You put together a flavorful liquid and gently poach the vegetables until just barely tender. Then cool and serve, or for more flavor, store them in the fridge for a day or two or up to 2 weeks (although I have kept some for over a month before). Since they are eaten cold or at room temperature, rather than hot, they can be made in advance, and in quantity, and just served as desired. Great as an appetizer, a starter or a side dish at your next cookout, this versatile dish does it all. I have even eaten it along with some cooked beans and a slice of grilled whole grain bread as a meal!
The only trick is to time the adding of the vegetables to the liquid (those that need more cook time first) to make sure they’re done properly — cooked but still a little bit firm when you bite them. This isn’t much of a problem, since we are doing it all in one pot.

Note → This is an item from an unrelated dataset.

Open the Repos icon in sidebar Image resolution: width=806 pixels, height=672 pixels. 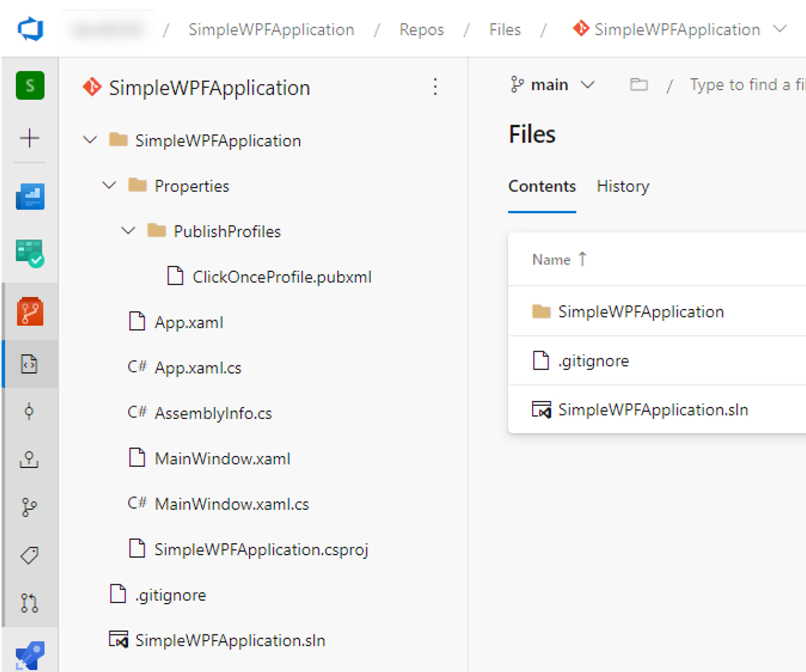click(x=30, y=311)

This version uses things I could find in late spring — carrots, cauliflower, green beans, zucchini and fennel with a few cloves of garlic tossed in. I topped it with fresh herbs and cherry tomatoes for color and freshness.
Don’t let my pictures fool you. This dish may not look like much – especially since it sat in my fridge for weeks before I got around to taking the photos – but it packs a flavor punch and will delight your tastebuds, I promise. This has gotten me in the mood to make this again with what I currently have so maybe I’ll have some better pics to share soon!
Do I have to use wine for this dish?
No, you can totally skip the wine and just add an extra 1/2 cup of water. But remember that the simmering and evaporating of the liquid releases most, if not all of the alcohol.
What if I don’t have one or two of the spices?
No worries! While coriander is standard here, you can certainly use what you have or maybe substitute with something you have and enjoy. White peppercorns are traditional, but feel free to use black or green or even pink!
What are the best vegetables to use?
The beauty of this recipe is that almost any sturdy vegetable will work. Root vegetables, cruciferous vegetables, and spring and summer vegetables like snap peas, radish, green beans or zucchini will also do well. Mushrooms are often added, just not on my blog! Leafy greens are not a good choice here.
Can I do this with just one vegetable?
Absolutely! Carrots are a good choice as well as green beans or maybe just mushrooms. It is entirely up to you! The only “rule” here is that you have somewhere around 2 lbs of vegetables for this amount of liquid.
Vegetables a la Grecque
- ¼ cup olive oil
- ½ cup dry white wine or vermouth
- ½ cup water
- ¼ cup vinegar or lemon juice white wine or apple cider or even sherry vinegar will work
- 1 tablespoon honey can use agave or granulated sugar instead
- 3 bay leaves
- 2 teaspoons coriander seeds
- 1 teaspoon fennel seeds
- 1 teaspoon black or white peppercorns I used some of each
- 2 sprigs fresh thyme or use ½ teaspoon dried
- 1-2 teaspoons salt start with 1 tsp and taste before adding more
- 2 pounds fresh vegetables of choice I used carrots, red onion, garlic, green beans, cauliflower, fennel. Other options are eggplant, mushrooms, baby zucchini/summer squash, radishes, snap peas.
- 2 tablespoons olive oil
- ⅓ cup cherry tomatoes halves or quartered
- salt and pepper to taste
- Add all of the Pickling Brine ingredients in a saucepan. Stir to combine. Bring to a boil, add vegetables (in order of cooking time needed - I did carrots first, then green beans and cauliflower, then fennel and garlic) and reduce heat to simmer about 5-6 mins. total. Make sure you don't over cook the vegetables. They should still be slightly crunchy. They will continue to soften slightly after cooking.
- Transfer to a bowl to allow to cool to room temperature. You can serve right away or refrigerate overnight and/or up to a week or two. Bring to room temperature before serving. Top with extra virgin olive oil, tomatoes (in my case) and salt and pepper.